Is No One Willing to Help the Gazans?

Dr. Nasim Rehmatullah with a cap and Qasim Rashid Esq

Dr. Nasim Rehmatullah with a cap and Qasim Rashid Esq

Source: On Faith

By Qasim Rashid and Dr. Nasim Rehmatullah

After slaughtering nearly two thousand Palestinians, Israeli Prime Minister Netanyahu rebuked the United States “not to ever second guess [him] again on Hamas.” Netanyahu is a poster child for the Quran sayings: “We appoint for him a satan who becomes his companion” (43:37) and “Then if he does evil deeds we degrade him as the lowest of the low” (95:6).

The important lesson of the Holocaust was not just that there is evil in the world. Instead, the Holocaust taught us that there are evil people in this world who could do unimaginable, cruel things while “decent” people watch and do nothing about it. In one broad comment, President Obama dismissed the slaughter of the Palestinians by saying that “no country would agree to live with that kind of threat (rockets) repeatedly hanging over it.”

In his opening remarks at the Nuremberg Trials in November 1945, Justice Robert H. Jackson said:

The privilege of opening the first trial in history for crimes against the peace of the world imposes a grave responsibility. The wrongs which we seek to condemn and punish have been so calculated, so malignant, and so devastating that civilization cannot tolerate their being ignored, because it cannot survive their being repeated . . . .

It is crucial to put this current war in perspective. The strip of land called Gaza, home to 1.8 million Palestinians, is surrounded by the Israel Defense Forces. Israel has a chokehold on everything. Yet the rhetoric by Israel is that there is no occupation of Gaza Strip. We haven’t been there for some eight years. This warped view of reality is not politics or morality or justice. This is arrogance and cruelty of power. It is evil.

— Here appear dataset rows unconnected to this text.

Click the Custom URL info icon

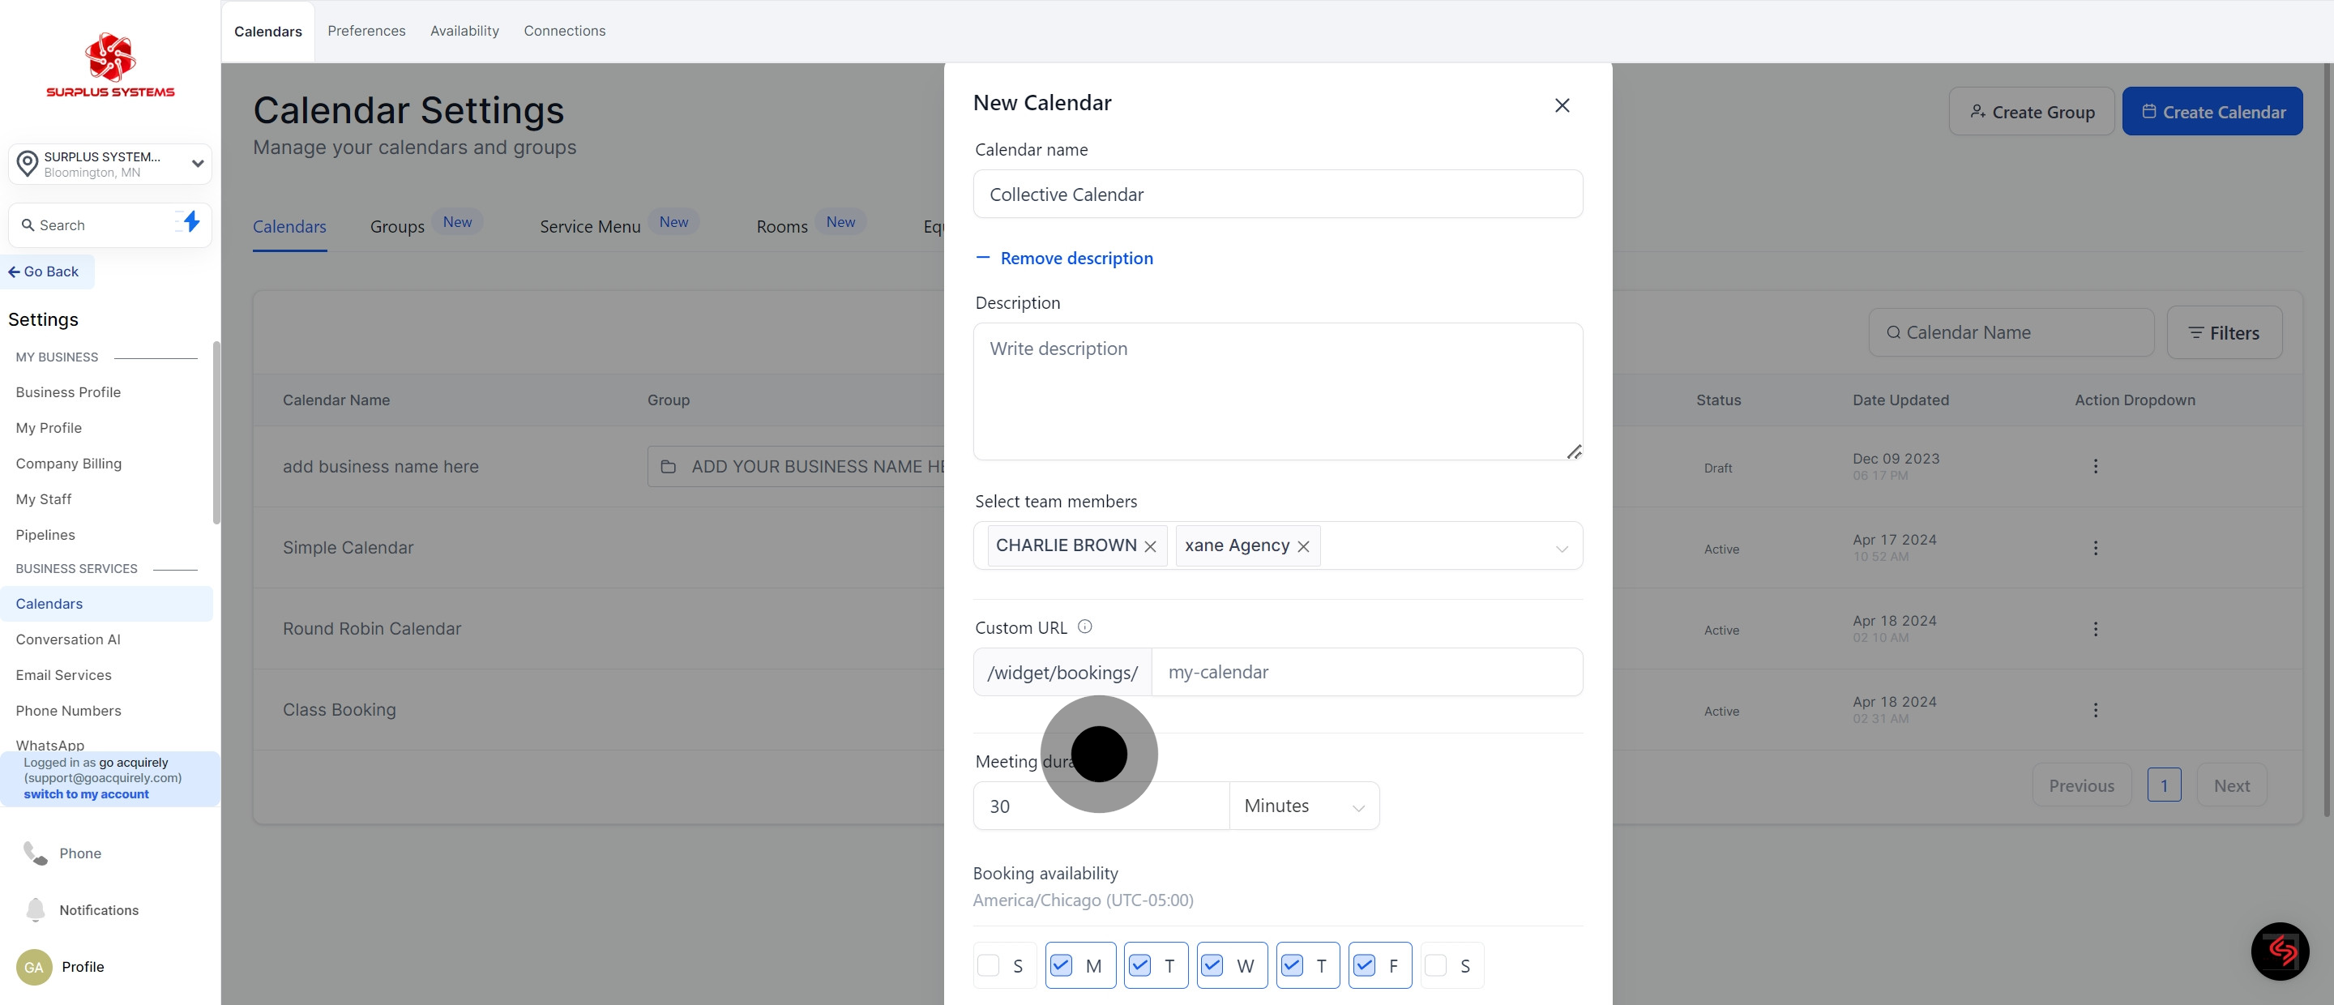pyautogui.click(x=1085, y=626)
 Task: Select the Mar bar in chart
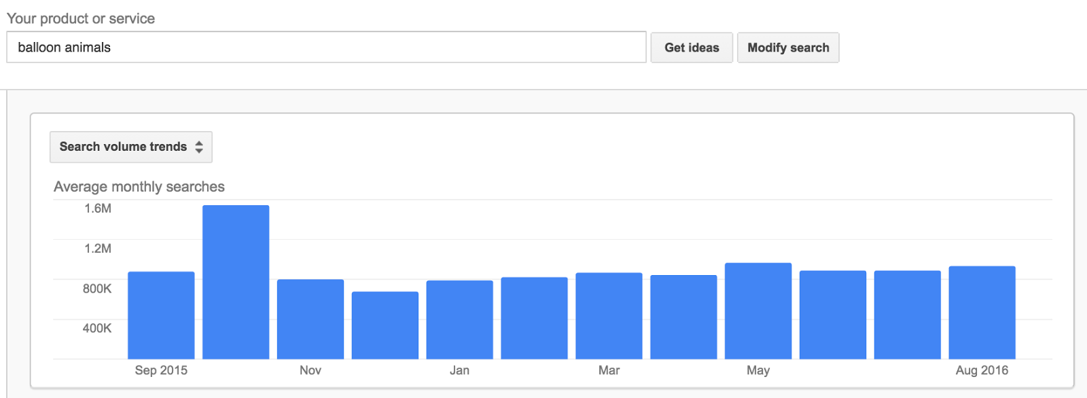609,316
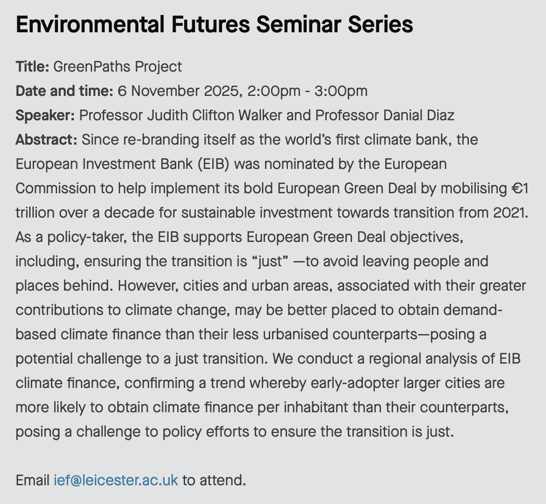Screen dimensions: 546x504
Task: Click the €1 amount in the abstract
Action: pos(519,188)
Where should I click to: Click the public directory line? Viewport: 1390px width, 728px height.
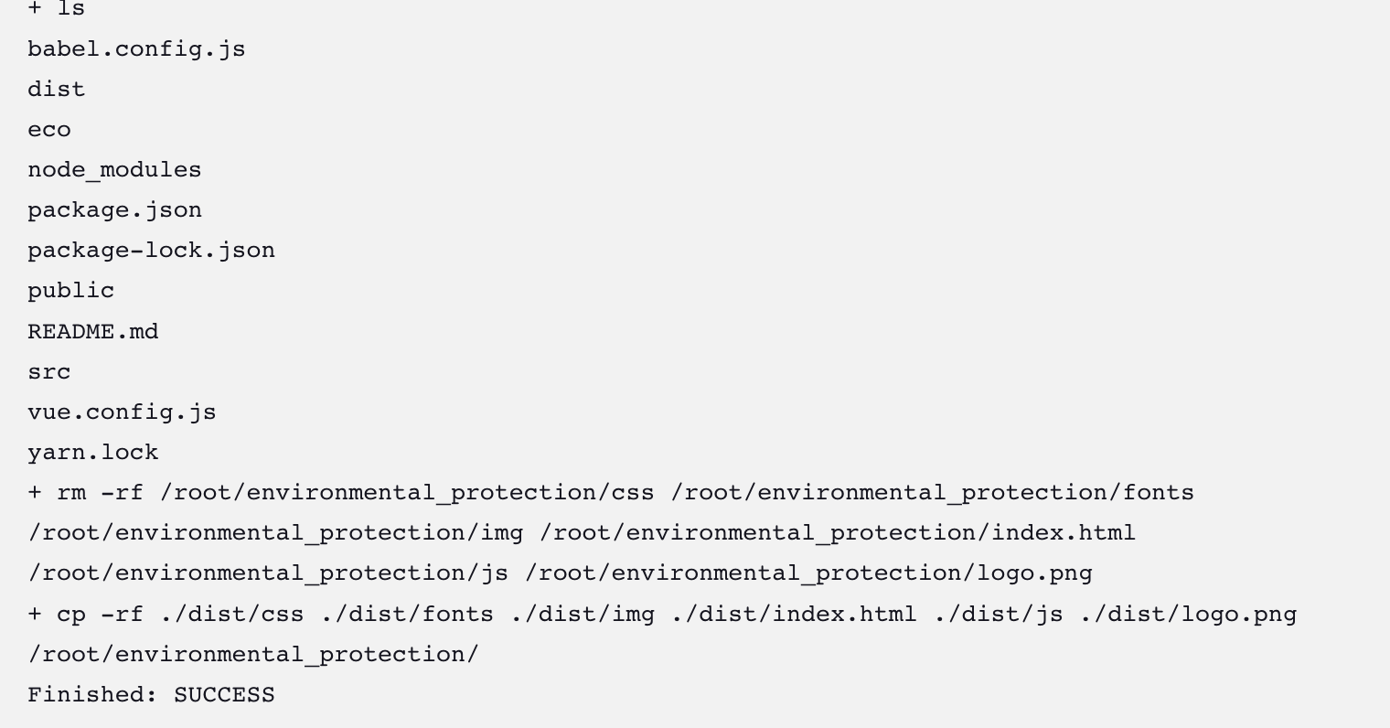pyautogui.click(x=70, y=291)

One noted leader of Jews in the U.S., Rabbi Henry Seigman, correctly points out:

On the face of it Israel has a right to defend itself against those wayward rockets. What undermines this principle is that no country and no people should live the way the Gazans have been made to live. The moral equation which puts Israel on top as a victim must also point out that the Gazans are a people who have a right to live a decent, normal life, and they too must think, “What can we do to put an end to this?” Imagine if the situation was reversed and the Jews were made to live there in these conditions. Nobody would agree to that. They would say it is absurd.

The Palestinians are in a struggle to end their distress and oppression in any way they can. No one else seems willing to help them. Muslim-majority nations are shamelessly non-responsive. Hamas is no more a terrorist organization than the Zionist movement was during its struggle for a Jewish state. If Hamas grew out of the generation of the first intifada, when the young people who threw stones were met with bullets, imagine what will grow out of the generation that experienced the repeated massacres of the last seven years?

Until and unless we recognize that all human life is equal and rule with justice, dignity, equity, and respect for all, peace will remain impossible.

According to an ancient tradition, God preserves humanity despite its many transgressions because at any one time there exists 10 righteous people who redeem mankind by their good works. This redemption now seems seriously challenged.

We need people with honesty and integrity and high morals to challenge the self-destructive and dehumanizing drift of our global society. Such individuals must speak out loudly, creating awareness and emphasizing that we be mindful of the consequences of our political immorality.